The scores associated with each tagging decision for each token (i.e. $P_{i,j}$) are defined to be the dot product between the embedding of a word-in-context computed with a bidirectional LSTM. The parameters of this model are thus the matrix of bigram compatibility scores $A$, and the parameters that give rise to the matrix $P$, namely the parameters of the bidirectional LSTM, the linear feature weights, and the word embeddings.

The parameters are trained to maximize the log-probability of observed sequences of NER tags in an annotated corpus, given the observed words.

3.3 Viterbe Decode

In the process of running model, when we get the word-in-context computed with a bidirectional LSTM, we can use Viterbe decode to find the optimal tagging sequence.

4 Experiments

For training of this hybrid model, I used back-propagation algorithm updating the parameters on every training example, one at a time, used stochastic gradient descent (SGD) with a learning rate of $0.01$. To evaluate the quality of a NER system’s output, we look at precision, recall and the $F_1$ measure.

  • Precision is calculated as the ratio of correct non-null labels predicted to the total number of non-null labels predicted.
  • Recall is calculated as the ratio of correct non-null labels predicted to the total number of correct non-null labels.
  • F1 is the harmonic mean of the two: $F_1=\frac{2pr}{p+r}$
Named-Entity Precision Recall $F_1$
LOC 92.30% 92.16% 92.23
ORG 86.71% 87.50% 87.10
PER 92.78% 92.99% 92.88
All 90.96% 91.15% 91.05

Table 1 shows the our result for Chinese Named-Entity Recognition and we can see that we got a great result.

5 Thinking More

When I haven't finish this paper, I was thinking about the effect of CRF layer.
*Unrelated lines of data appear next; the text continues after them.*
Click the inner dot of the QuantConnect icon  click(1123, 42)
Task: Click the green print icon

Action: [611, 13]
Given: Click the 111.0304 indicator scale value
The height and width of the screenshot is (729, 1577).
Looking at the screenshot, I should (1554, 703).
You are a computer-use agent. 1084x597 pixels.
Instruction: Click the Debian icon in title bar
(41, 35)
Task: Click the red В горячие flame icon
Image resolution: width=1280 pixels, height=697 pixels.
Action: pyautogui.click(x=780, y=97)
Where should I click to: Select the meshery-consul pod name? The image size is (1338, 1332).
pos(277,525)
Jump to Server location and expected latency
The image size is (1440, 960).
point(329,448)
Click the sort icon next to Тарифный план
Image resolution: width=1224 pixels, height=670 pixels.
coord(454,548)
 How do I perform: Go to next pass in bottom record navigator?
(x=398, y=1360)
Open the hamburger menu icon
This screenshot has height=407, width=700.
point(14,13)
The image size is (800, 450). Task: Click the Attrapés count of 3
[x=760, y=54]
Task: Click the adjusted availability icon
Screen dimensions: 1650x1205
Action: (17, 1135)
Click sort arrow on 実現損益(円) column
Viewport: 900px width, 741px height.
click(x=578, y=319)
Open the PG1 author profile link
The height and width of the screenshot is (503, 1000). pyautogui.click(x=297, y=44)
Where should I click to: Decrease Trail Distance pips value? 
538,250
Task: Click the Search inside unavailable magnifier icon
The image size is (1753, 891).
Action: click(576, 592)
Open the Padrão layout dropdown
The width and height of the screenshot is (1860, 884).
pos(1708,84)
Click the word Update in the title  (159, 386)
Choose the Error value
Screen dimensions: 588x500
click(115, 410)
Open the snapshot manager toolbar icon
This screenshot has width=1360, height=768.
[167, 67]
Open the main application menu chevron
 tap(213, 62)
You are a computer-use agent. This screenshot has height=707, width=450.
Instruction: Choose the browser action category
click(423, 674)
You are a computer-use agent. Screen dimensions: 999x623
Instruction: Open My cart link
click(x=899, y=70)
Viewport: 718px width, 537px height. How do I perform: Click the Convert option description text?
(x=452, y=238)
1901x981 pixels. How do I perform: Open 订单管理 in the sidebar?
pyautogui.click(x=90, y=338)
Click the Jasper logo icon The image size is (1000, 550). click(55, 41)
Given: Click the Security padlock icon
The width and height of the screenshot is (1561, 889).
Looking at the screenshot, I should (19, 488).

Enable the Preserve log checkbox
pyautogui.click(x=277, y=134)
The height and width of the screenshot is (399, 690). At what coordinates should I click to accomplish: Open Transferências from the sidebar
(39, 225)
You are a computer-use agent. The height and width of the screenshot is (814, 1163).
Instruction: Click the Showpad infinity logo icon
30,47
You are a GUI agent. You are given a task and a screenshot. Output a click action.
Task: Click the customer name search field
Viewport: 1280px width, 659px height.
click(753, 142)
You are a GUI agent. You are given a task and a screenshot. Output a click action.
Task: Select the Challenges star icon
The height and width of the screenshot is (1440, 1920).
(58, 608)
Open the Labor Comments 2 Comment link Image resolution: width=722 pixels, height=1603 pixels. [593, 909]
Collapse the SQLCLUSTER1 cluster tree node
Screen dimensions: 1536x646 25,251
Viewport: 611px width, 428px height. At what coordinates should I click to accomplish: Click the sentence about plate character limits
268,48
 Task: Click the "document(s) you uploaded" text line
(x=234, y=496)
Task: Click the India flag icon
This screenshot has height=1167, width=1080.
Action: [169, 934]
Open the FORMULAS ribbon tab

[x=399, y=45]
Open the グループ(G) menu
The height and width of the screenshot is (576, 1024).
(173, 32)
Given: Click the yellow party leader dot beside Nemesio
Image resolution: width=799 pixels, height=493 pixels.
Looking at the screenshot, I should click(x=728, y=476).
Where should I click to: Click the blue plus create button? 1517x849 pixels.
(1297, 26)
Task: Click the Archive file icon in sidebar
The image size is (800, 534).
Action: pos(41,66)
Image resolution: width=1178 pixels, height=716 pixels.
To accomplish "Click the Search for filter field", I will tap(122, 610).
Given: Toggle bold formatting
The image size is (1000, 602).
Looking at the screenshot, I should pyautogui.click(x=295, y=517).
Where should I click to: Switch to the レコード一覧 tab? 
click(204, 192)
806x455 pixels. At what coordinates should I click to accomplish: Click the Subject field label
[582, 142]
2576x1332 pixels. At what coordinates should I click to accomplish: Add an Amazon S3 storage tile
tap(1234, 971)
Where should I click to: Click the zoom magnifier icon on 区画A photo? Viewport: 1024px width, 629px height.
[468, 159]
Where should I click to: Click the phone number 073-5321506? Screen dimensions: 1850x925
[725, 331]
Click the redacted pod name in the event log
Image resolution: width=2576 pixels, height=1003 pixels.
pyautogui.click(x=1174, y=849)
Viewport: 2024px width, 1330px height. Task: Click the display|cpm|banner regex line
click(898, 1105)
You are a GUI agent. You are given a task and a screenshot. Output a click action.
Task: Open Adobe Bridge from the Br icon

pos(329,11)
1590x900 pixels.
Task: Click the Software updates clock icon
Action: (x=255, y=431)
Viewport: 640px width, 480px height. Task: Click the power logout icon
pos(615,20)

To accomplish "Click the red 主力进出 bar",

Here we use the CRF because it can capture the transition relation between any pair tags. So why not use neural network to capture this relation. I design a new architecture that using a Bi-LSTM to capture the tag dependencies, instead of CRF. Here is the architecture.


Figure 3 describes the whole procedure for Chinese NER by using a pure neural network architecture. In the Encoder step, we can get the embedding of a word-in-context:
$$\begin{aligned} \overrightarrow{h_i} &=\overrightarrow{f}(x_i,\overrightarrow{h_{i-1}}) \\ \overleftarrow{h_i} &=\overleftarrow{f}(x_i,\overleftarrow{h_{i-1}}) \\ c_i&=\phi(\overrightarrow{h_i},\overleftarrow{h_i}) \end{aligned}$$
here $x_i$ is the word embedding of current input and $h_{i-1}$ is the previous hidden state we get from forward and backward LSTM. $\phi$ is the function that describes how we combine the outputs from forward and backward LSTM and $c_i$ is the context we get from the combination.

In the Decoder step, we can use the context we get from Encoder, combine the previous tag to predict the next tag:
$$\begin{aligned} z_i&=\tilde{f}(c_i,y_i,z_{i-1}) \\ o_i &=g(y_{i-1},z_i,c_i) \end{aligned}$$
here $z_i$ is the hidden state of Bi-LSTM in Decoder step. $\tilde{f}$ is a simple representation of calculation in Bi-LSTM and $o_i$ is a function that predict the tag according the previous tag $y_{i-1}$, the hidden state in Bi-LSTM $z_i$ and the context $c_i$ we get from Encoder step.

I am doing something for this new framework and will use a paper to systematically explain them.

6 Conclusion

This paper presents two architectures for Chinese NER task, one is a hybrid architecture and another is a pure neural network architecture. The key idea of this paper is that not only the relations between context in sentences, but also the relations between all tags are very important. So we need to design some mechanism to capture the relation between all tags, maybe HMM, maybe CRF, or just using a RNN. Word embedding is very important in our architecture, in our paper I used a pre-trained word embedding to get a good result. Avoiding overfitting in the training data, I used dropout for the input layer and context layer.